Testbericht " VenusQuell Wasser "

Ich freue mich, Ihnen hier den 1.Testbericht über das hochenergetisierte VenusQuellwasser zur Verfügung stellen zu können.

Für die wissenschaftliche Beratung und Unterstützung möchte ich mich bei Dr. Jens Tesmer bedanken

Dr. Jens Tesmer | Wissenschaftliche Beratung | Höhnerkamp 30 | D-22559 Hamburg | +49-176-97338942 | +49-40-54890750 | www.wissen-lab.de Diese E-Mail-Adresse ist vor Spambots geschützt! Zur Anzeige muss JavaScript eingeschaltet sein!

 

Einfluss von energetisiertem und codierten Quellwasser (VenusQuell Wasser) auf das Wachstum und den Geschmack von Kresse

Edeltraud Müller, Neckarsulm & Dr. Jens Tesmer, Hamburg                                 20.11.2015

 

Es existieren zahlreiche Verfahren zur Energetisierung und Informationsprägung von Wasser. Aufgabe der vorliegenden Untersuchung ist die Testung des Einflusses einer speziellen Energetisierung und einer speziellen Informierung/Codierung (VenusQuell) von Quellwasser aus der Gegend um Neckarsulm (Deutschland) auf das Wachstum von Kresse und deren Geschmack.

Wachstumstest

Für den Wachstumstest wurden 9 Petrischalen mit je 15 Gramm Bioerde angefüllt. Dieselbigen wurden dann mit je 18 Bio Kresse-Samen ausgelegt. Alle Testschalen wurden in gleichen Raum- und Lichtverhältnissen aufgestellt. Die Schalen standen im Abstand von 20 cm voneinander entfernt. Zusätzlich wurde jede Schale mit einer 15 cm hohen Pappe als Kontaktschutz abgegrenzt.

Zu Beginn des Testes wurden jeweils 3 Schalen mit den darin ausgelegten Kresse-Samen befeuchtet.
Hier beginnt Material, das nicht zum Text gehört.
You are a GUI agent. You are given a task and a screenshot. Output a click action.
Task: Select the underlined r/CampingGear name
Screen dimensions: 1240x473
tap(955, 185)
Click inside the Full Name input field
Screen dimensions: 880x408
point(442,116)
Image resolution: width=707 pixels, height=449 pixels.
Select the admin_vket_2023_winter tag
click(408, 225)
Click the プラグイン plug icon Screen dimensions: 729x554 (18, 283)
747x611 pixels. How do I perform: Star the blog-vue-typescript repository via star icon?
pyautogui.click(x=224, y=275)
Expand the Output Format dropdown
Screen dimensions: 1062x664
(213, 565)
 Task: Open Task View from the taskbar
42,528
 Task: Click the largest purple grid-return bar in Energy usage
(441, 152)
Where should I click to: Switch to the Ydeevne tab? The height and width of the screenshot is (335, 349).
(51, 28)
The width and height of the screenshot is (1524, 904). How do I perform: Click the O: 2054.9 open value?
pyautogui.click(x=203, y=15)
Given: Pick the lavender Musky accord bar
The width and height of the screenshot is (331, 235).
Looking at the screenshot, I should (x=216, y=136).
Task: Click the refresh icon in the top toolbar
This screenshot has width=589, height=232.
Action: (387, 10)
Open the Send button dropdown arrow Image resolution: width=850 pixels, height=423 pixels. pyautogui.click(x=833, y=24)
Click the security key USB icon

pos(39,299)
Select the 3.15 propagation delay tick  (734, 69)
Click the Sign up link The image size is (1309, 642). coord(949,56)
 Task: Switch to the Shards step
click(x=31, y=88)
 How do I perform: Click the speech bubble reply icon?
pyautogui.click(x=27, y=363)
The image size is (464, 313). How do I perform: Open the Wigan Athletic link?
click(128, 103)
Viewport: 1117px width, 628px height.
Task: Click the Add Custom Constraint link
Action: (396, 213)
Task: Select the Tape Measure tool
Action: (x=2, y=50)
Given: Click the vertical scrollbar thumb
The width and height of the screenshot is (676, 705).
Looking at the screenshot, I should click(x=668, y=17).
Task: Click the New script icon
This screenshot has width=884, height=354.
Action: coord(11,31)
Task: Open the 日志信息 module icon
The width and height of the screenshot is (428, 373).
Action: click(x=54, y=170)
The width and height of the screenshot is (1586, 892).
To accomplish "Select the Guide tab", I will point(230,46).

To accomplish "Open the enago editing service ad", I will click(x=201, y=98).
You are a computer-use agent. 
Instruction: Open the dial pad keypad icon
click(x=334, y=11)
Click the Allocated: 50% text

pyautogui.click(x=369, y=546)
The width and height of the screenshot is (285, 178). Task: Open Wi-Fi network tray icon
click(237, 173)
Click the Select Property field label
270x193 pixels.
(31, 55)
Die Dreiergruppen erhielten jeweils 13 ml Quellwasser:

  1. Gruppe wurde mit je 13 ml reinem Quellwasser (QW) befeuchtet.
  2. Gruppe wurde mit je 13 ml energetisiertem Quellwasser (EQW) befeuchtet.
  3. Gruppe wurde mit je 13 ml energetisiertem/codiertem Quellwasser (ECQW, VenusQuell Wasser)

Nach den ersten 2 Tagen der Keimung zeigten alle Sämlinge dieselben Wachstumsergebnisse auf. Im Anschluss erfolgte der 2. Gießvorgang der Keimlinge in derselben Weise wie beim ersten Mal.

Am dritten Tag zeigten sich erstmals geringe Unterschiede in der Wachstumsgröße und der Farbpigmentierung. Bei den Sprösslingen welche mit dem energetisiertem/codiertem VenusQuell Wasser genässt worden waren, war das Wachstum etwas geringer und die Farbeausprägung ein wenig intensiver als bei den vergleichbaren Keimlingen.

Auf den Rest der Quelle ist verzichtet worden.